Filter these entries, keeping only lines that hold the word "agent".

[PROVIDED DATA]
= = = =
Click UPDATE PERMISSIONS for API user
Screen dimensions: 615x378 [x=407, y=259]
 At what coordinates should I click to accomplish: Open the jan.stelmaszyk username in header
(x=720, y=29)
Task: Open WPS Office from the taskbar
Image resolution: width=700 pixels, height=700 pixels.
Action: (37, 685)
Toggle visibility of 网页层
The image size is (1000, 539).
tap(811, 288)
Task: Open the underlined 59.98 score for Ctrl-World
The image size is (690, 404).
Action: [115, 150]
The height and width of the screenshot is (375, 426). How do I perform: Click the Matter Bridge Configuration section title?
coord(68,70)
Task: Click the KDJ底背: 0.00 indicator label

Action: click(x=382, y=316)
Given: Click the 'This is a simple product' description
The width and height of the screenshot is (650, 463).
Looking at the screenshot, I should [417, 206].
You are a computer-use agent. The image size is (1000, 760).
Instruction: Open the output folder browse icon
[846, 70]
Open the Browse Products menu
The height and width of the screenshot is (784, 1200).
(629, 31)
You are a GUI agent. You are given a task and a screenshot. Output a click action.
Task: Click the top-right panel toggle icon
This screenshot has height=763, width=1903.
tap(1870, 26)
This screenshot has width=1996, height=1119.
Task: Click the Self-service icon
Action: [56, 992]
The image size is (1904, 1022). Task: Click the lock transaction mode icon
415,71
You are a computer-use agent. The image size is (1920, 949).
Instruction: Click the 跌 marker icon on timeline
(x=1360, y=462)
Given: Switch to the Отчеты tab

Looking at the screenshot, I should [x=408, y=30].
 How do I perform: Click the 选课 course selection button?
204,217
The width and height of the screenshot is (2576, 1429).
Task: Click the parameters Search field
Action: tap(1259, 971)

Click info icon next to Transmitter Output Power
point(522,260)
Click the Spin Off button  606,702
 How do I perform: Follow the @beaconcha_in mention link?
= = = =
[REPLY TO THE EXERCISE]
You are a computer-use agent. The image size is (1000, 760).
You are a GUI agent. You are given a task and a screenshot. Output a click action.
You are a computer-use agent. The image size is (1920, 949).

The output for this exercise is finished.